By John Hamilton.
London, 29 September 2014:
Libya’s remarkable increase in oil production over the past month has defied negative commentary on the . . .[restrict]country’s political trajectory. The contest between the weak official government in Tobruk near the Egyptian border and the rival, internationally-unrecognised government in Tripoli’s ministerial buildings threatens to split the country. Yet amidst the anarchy and violence, output has increased steadily over the past two months to reach 900,000 b/d.
There are three potential explanations for this state of affairs. Either Abdullah Al-Thinni’s government has greater control over the country than is apparent, or both he and the putative administration of Omar Al-Hassi and their backers have agreed to keep their hands off National Oil Corporation for the broader Libyan interest. Or else the oil sector’s achievements are an aberration that sooner or later will be undone in a collision with political reality.
It is surprisingly difficult to work out which of these explanations is the right one. It is notable that Prime Minister Thinni declined to appoint an oil and gas minister, leaving control of hydrocarbons assets, infrastructure and international marketing in the hands of NOC chairman Mustafa Sanalla. Hassi, by contrast, appointed Mashallah Zwai as minister. His introductory speech given in the corporation’s Tripoli headquarters has duly been reported on its website. But apart from running NOC in virtual reality, there are as yet few indications that that Zwai can influence much. The international oil market appears positively surprised by the extent to which NOC is still functioning despite this situation.
Its international marketing department has had a difficult task to deal with. Following the reopening of the oil terminals, it initially set the premium for various grades of crude way too high. This was why almost no oil was exported during July. The absence of many Libyan grades from the market, combined with the fact that NOC didn’t sign term contracts with market players at the beginning of the year, made it even harder to find new buyers. To make matters worse, high Libyan risk combined with an oversupply of crude in the Mediterranean basin and from west Africa added to the downward pressure on prices.

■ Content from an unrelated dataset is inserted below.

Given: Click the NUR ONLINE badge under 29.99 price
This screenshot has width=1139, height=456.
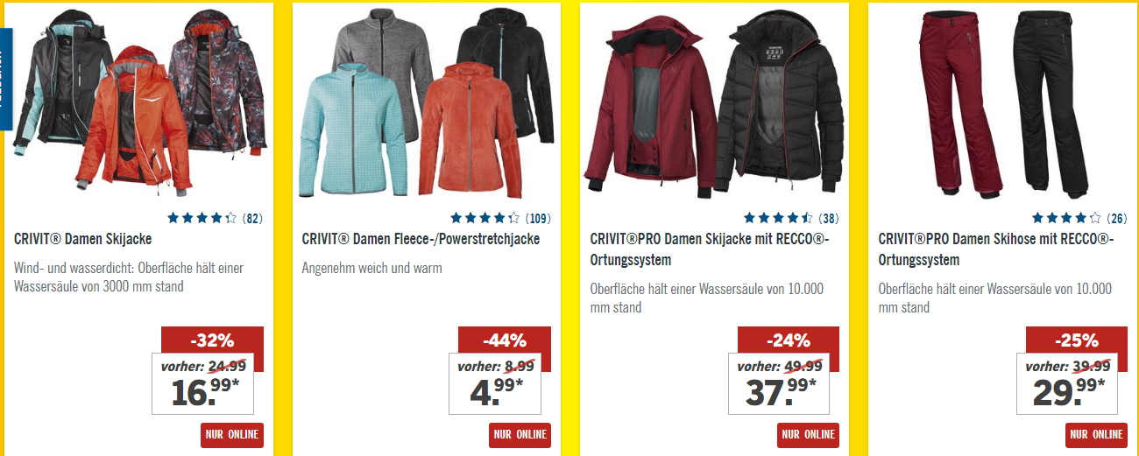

In the middle of July, NOC was obliged make an emergency intervention in the market to sharply reduce the premiums. These are normally only changed at the beginning of each month according to a set framework with the market. Soon afterwards exports from Es-Sider and several other terminals restarted and have continued steadily despite the political disruptions. So long as the marketing department, as well as NOC’s various operating subsidiaries and partnerships can function independently, some level of activity can continue.
The other vital institution whose fate is likely to have a decisive impact on these questions is the Central Bank of Libya (CBL), which ultimately controls revenues from exports. The HoR has dismissed the governor Saddek Elkaber, but may face a legal challenge to this decision. While it is hard to envisage the Hassi government establishing strong control over the CBL without some degree of recognition from the international community and the UN, there are other possibilities. One is that Hassi could gain partial control over the central bank via recognition from a mischief-making international player. This is unlikely, as it would be highly dangerous. Any split in control of oil assets and revenues could lead to a de facto split in the country. The terms of the UN Security Council’s most recent resolution on sanctions would also make this very difficult to pull off.
Nevertheless, Hassi could act as a spoiler preventing Thinni from controlling the CBL to the extent that its assets have to be frozen to prevent them being stolen. This wouldn’t immediately stop oil operations as revenues could accumulate offshore even if they couldn’t be remitted to the government. But it would be unsustainable. The status quo could also persist for some time. The HoR’s main hope is that without access to national resources, the ex-GNC and Hassi will fail as his supporters amongst Misratan businessmen realise who holds the economic trumps. However, this implies a retreat by the highly-motivated and well-resourced opposition to HoR rule.